YOUR OBJECTIVE:
Each line of the data below containing "will" needs to be listed.

[Dataset entries]
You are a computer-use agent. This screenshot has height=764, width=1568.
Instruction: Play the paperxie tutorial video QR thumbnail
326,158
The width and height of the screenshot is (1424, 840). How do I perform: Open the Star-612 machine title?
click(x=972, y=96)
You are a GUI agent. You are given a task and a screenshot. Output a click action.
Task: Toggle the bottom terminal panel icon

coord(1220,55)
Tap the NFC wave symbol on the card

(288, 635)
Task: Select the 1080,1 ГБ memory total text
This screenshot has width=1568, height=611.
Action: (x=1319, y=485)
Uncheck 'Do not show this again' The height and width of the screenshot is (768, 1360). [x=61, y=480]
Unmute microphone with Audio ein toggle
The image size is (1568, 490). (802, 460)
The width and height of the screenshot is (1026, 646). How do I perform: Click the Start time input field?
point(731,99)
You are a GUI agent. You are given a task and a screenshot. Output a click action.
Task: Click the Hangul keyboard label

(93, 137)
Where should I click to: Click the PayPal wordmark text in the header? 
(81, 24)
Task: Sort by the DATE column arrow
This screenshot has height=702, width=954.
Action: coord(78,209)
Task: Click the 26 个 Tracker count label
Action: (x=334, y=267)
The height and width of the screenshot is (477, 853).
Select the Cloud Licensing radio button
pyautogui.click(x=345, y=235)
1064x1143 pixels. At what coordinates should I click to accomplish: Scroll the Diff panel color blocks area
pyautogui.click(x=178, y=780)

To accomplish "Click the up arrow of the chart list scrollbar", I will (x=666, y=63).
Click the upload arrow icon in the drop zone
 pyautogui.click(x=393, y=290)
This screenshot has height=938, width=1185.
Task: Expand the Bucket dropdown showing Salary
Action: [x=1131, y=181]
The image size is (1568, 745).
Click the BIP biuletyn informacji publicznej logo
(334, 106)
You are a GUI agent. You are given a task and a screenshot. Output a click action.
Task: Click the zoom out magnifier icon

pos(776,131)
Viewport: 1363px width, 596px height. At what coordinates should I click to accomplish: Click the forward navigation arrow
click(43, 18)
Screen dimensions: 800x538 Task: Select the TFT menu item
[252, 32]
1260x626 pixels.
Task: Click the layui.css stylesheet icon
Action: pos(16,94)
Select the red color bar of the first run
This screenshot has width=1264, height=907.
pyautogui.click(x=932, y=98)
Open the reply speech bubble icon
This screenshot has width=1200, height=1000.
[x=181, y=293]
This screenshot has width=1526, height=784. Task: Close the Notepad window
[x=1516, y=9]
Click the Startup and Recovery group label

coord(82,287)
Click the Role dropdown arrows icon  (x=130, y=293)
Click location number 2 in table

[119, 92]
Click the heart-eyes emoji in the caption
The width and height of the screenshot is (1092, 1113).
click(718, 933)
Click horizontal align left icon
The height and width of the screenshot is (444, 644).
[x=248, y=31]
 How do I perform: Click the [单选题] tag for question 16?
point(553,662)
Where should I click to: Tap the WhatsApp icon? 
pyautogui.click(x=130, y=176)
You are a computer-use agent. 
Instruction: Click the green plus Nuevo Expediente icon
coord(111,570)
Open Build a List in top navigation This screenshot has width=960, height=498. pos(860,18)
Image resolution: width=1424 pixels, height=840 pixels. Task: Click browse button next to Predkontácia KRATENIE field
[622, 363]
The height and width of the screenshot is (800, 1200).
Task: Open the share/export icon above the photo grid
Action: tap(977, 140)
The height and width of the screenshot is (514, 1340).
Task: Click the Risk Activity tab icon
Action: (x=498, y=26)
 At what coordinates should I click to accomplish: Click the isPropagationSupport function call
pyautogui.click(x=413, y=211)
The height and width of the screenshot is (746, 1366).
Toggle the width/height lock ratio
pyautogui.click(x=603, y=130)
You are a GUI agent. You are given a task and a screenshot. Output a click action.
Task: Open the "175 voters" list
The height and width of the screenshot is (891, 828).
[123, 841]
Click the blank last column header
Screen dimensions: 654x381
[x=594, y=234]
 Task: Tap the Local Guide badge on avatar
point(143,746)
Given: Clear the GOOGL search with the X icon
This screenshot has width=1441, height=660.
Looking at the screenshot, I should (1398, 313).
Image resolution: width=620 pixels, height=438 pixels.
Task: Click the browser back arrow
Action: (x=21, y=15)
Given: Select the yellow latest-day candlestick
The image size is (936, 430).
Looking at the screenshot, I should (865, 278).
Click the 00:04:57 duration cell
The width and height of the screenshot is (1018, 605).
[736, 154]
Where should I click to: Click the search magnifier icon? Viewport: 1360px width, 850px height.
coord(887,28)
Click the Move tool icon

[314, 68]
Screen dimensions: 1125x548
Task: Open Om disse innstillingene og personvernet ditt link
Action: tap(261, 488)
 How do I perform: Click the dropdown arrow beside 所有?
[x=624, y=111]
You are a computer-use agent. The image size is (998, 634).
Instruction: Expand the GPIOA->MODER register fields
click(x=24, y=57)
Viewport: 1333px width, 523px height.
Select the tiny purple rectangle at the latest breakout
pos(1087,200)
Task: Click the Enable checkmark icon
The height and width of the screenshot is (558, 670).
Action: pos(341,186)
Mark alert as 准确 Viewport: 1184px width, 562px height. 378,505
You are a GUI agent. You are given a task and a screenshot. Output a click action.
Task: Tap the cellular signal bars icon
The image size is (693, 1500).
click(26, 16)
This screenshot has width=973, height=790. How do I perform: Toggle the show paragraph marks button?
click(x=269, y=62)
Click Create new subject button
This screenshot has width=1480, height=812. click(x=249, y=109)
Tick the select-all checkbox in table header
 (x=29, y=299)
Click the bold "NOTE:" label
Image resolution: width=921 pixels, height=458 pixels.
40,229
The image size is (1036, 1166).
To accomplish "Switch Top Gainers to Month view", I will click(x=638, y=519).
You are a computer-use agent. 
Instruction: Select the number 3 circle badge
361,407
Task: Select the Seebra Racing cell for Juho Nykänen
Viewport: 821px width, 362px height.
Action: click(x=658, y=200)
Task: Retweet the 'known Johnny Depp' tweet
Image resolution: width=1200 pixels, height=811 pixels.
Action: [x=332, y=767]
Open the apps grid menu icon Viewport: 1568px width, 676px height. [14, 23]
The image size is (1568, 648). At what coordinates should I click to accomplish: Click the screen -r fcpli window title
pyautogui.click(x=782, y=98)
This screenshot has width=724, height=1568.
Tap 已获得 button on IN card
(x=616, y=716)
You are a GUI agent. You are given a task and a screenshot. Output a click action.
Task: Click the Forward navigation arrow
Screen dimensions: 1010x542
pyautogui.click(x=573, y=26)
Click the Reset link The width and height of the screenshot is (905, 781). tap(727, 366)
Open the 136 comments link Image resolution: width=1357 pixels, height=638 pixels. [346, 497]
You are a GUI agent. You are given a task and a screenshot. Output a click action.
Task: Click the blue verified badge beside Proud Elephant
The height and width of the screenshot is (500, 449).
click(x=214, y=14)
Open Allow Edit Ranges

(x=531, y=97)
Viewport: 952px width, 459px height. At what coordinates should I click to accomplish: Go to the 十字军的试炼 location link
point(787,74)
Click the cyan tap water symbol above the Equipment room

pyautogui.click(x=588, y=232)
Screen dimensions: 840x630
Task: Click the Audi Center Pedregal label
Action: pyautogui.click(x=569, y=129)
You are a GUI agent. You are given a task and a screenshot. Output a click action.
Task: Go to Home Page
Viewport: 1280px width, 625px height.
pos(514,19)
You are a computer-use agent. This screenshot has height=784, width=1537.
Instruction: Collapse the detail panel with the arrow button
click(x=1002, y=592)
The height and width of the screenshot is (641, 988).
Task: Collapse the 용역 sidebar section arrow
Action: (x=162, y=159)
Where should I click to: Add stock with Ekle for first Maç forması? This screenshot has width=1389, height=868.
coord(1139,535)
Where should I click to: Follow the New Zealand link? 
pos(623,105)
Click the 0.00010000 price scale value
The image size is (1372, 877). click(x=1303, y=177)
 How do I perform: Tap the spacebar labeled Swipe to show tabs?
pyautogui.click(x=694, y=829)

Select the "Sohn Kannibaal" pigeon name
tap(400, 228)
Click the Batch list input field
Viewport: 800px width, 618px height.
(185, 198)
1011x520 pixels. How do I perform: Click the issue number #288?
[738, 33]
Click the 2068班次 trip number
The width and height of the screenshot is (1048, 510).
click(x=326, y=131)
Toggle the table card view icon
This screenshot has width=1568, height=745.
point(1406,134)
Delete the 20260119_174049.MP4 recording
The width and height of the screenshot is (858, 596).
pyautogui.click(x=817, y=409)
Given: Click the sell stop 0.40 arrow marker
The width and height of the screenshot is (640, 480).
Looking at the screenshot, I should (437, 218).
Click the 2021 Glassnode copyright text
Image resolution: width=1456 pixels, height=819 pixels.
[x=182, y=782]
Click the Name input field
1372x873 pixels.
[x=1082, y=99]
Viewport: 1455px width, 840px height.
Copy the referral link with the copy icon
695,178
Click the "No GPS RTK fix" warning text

EXERCISE ANSWER:
To accomplish "Click the up arrow of the chart list scrollbar", I will (x=666, y=63).
To accomplish "Switch Top Gainers to Month view", I will click(x=638, y=519).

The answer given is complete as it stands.